What I learned at PASS - ETL in Queries.

I attended only a small number of the talks at PASS.  I really enjoyed Bob Ward's talk on memory and Paul Randal's talk on DBCC corruption/repair.  Otherwise, I spent a lot of time answering questions from customers.  LOTS of questions.  So many questions I pretty much lost my voice.

Overall, I was amazed at how many people had challenging questions at PASS - I didn't expect to be busy for the whole day answering questions like that - I conclude that SQL Server users are all above average, better looking, and generally smarter than non-SQL Server users :).

While I received lots of questions, advice, feature requests, requests to debug live servers, and much more, the topic that came up the most was ETL - lots of data loading questions, specifically.  So, I'll talk a bit about data loading in SQL Server and in query plans.
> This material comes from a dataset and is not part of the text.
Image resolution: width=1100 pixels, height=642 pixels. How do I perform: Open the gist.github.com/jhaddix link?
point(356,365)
Most query plans are complicated because we have to deal with tree normalization, statistics, exponential search spaces, and a host of other problems.  Whenever you have queries with lots of joins, this is typically the kind of stuf that I end up examining to see why a query is fast or slow.  ETL _can_ be about this, but often this is more about how much computing power you can throw at the problem. 

In automotive terms, algorithmic optimization is about knowing what gear to use, what line to take in the turns, and when to do smart things like draft on someone else.  Loading lots of data, on the other hand,  is about horsepower.  The more, the merrier.
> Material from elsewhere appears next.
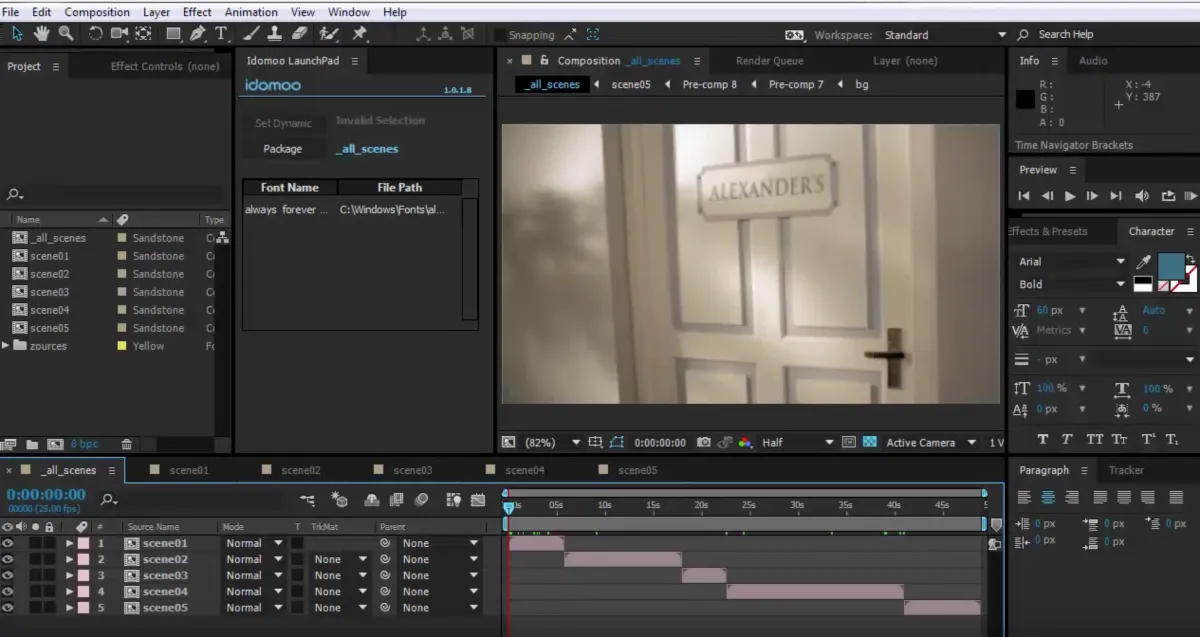Toggle visibility of scene03 layer
Screen dimensions: 1200x637
tap(8, 576)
As I had this conversation a few times with customers, I'll share questions and typical answers I got while working on this:

1. Have you separated out the major streams of data in your system?  Is your data on a different drive than your log and a different drive again from tempdb?  If they are on different drives, do you need different storage controllers?

2. Some people buy storage aggregators - basically lots of hard drives in big striping solutions over a LOT of drives (think RAID).  These are nice because you can theoretically load at the throughput of more drives.  You can either federate traffic on these (put tempdb on a subset of the drives, for example) or buy multiple aggregation solutions, one for each set of traffic if you prefer. 
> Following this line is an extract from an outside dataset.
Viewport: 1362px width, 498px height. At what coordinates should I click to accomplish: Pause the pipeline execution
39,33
Remember, traditional drives are fastest at sequential writes because moving the disk head is relatively expensive.  So, you want to minimize disk head seeks which means writing sequentially when possible.  I had one customer who had put far more files than spindles on this, and I have no idea why (if someone has a good reason, let me know - I don't buy these things every day, so perhaps there is a good reason that eludes me).

So most of this advice from the first two is simple - separate things out so you can get greater throughput.

 Now we get into the more interesting things.

3. bulk insert can work in parallel.  regular insert typically doesn't.  SQL Server can't support more than one writer to a table in a single query, typically.  So, often you get blocked on this if you want to insert into an existing table (as bulk insert has restrictions).  So, if you want to add more stuff into your table quickly, consider partitioning.  You can create a new table, bulk insert into that table, and then SWITCH the partion into your big table.  In fact, we did substantial work in SQL 2005 and 2008 to make that work well.  It's called the Sliding Window Scenario (look it up in Books Online).

 If you understand that query plans can't write to a single rowset in parallel, you'll understand the bottleneck from 1-2 to 3.  If you hit the rate at which your CPU and memory can push rows for a single thread, you're in trouble.  So, federating your work is key to a highly scalable app.  So, you can bulk insert into the same table with multiple threads and you can do multiple partitions-to-be at the same time.  This lets you exploit all of the CPU cores you have as well.  Eventually you will run out of something else (memory bandwidth?), but by now I'll say that most of the customers are happy

The advice is basic, but most of the problems I saw around loading lots of data boiled down to one of these problems - understand how to keep all of the drives busy and then all of the CPUs busy and as productive as possible, and then you will maximize your hardware.